According to the clinical experience of the ERS Task Force members, a multidisciplinary team approach is usually necessary, including a sleep specialist, ear, nose and throat (ENT)/craniofacial surgeon, intensivist, respiratory physiologist, orthodontist, and others [50, 104].

a+b) A history of snoring, apnoea or, less frequently, nocturnal desaturations has been used as an indication for polysomnography in young children [21, 30]. In patients with a history of ALTEs and symptoms or signs indicative of obstructive SDB, polysomnography has been applied to exclude OSAS [15]. OSAS may be demonstrated in up to 60% of such cases [25].

c) Adenoidal or tonsillar hypertrophy and choanal atresia are associated with OSAS [37, 105].

d) Children with laryngomalacia and intercostal retractions frequently have increased AHI [38, 39, 106].

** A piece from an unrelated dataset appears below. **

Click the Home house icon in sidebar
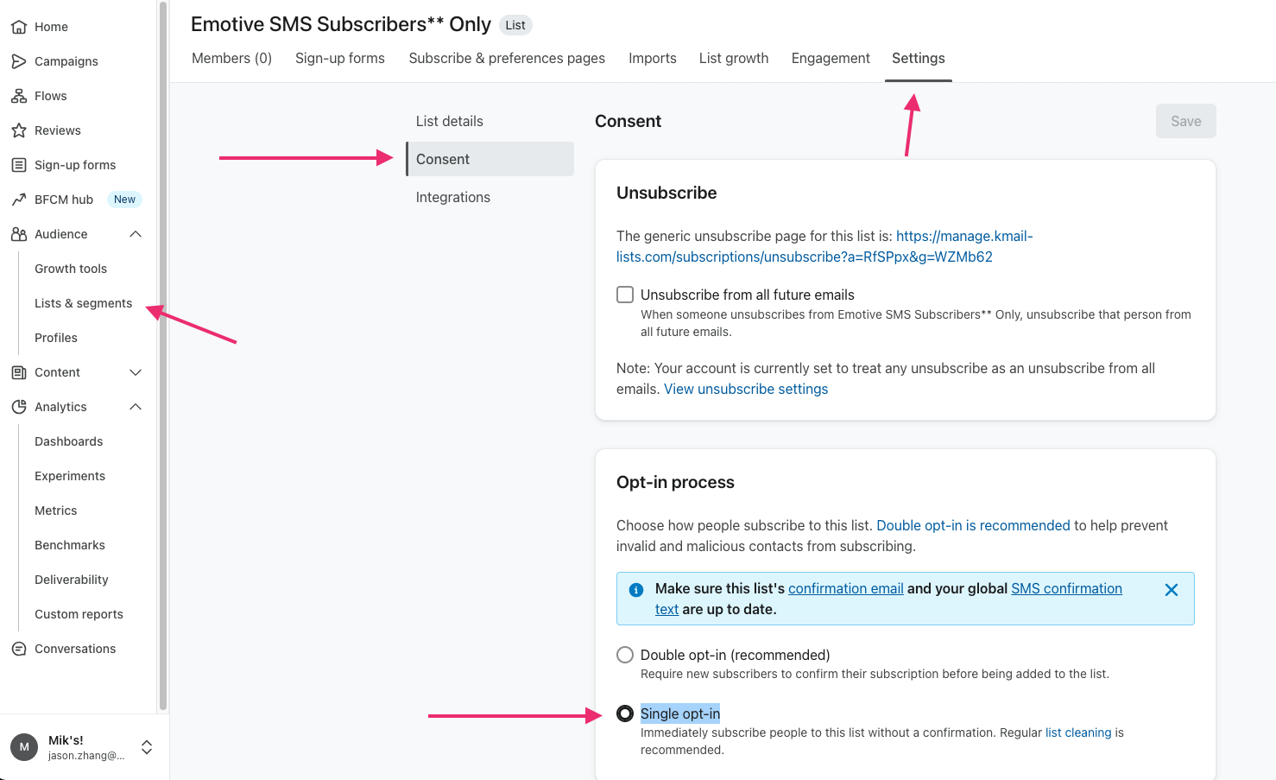pos(19,27)
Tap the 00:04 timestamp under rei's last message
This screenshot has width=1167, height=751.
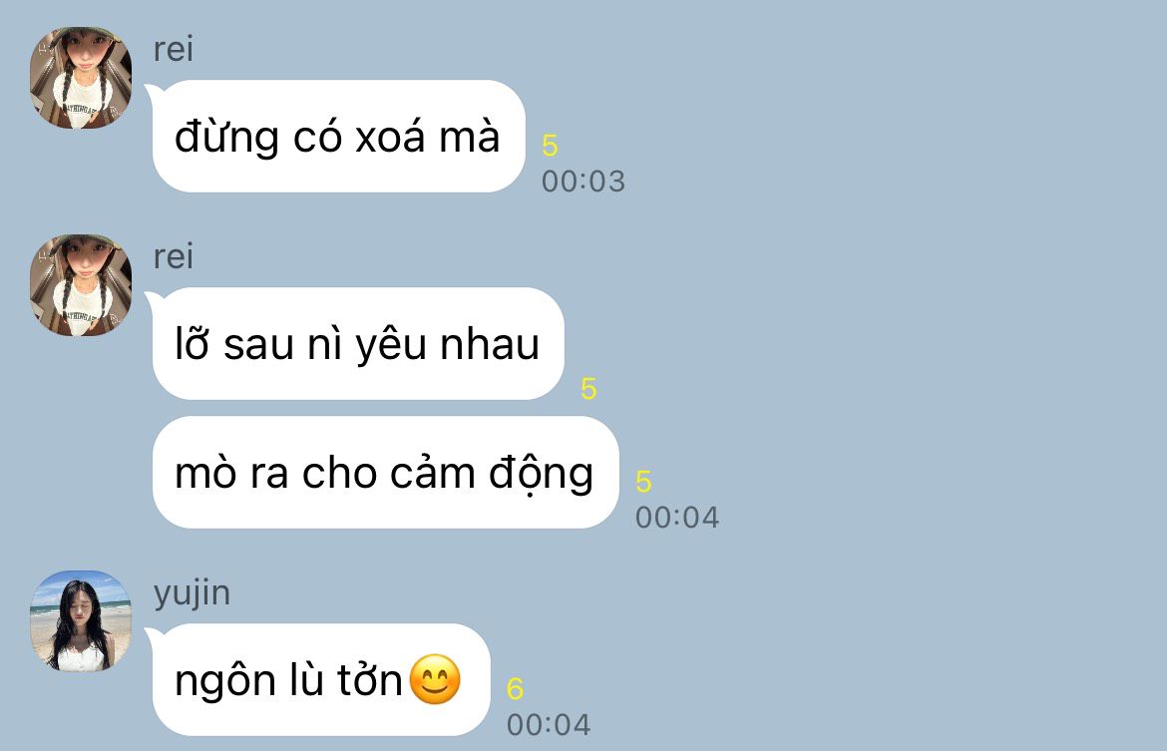(677, 518)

e) Syndromic craniosynostosis with or without midface hypoplasia is characterised by a high frequency of obstructive events in polysomnography [44]. Infants with cleft lip/and or palate have increased OSAS prevalence [46]. Polysomnography and nocturnal oximetry have been used in patients with Pierre Robin sequence to direct treatment interventions [47, 52, 91].

f) Spinal muscular atrophy, cerebral palsy and mitochondrial disorders may be related to an elevated AHI [54–57].

g) Overall, infants with achondroplasia have increased AHI, but OSAS severity is not predicted by the size of the foramen magnum [58]. Both polysomnography and nocturnal oximetry have demonstrated increased OSAS prevalence in infants with Beckwith–Wiedemann syndrome, Chiari malformation, mucopolysaccharidosis or those with Down syndrome (especially with a history of dysphagia, gastro-oesophageal reflux disease, congenital heart disease or premature birth) [59, 60, 62, 67, 100]. Children with Prader–Willi syndrome aged <2 years have an increased frequency of obstructive events and central apnoeas [68, 69, 107].

Evidence summary

a) OSAS in association with apparent upper airway obstruction during wakefulness (mild or severe intercostal retractions, prolonged apnoeas with cyanotic spells while awake: “obstructive awake apnoea”) and without or with failure to thrive. Treatment prevents or reverses respiratory failure, pulmonary hypertension and growth delay.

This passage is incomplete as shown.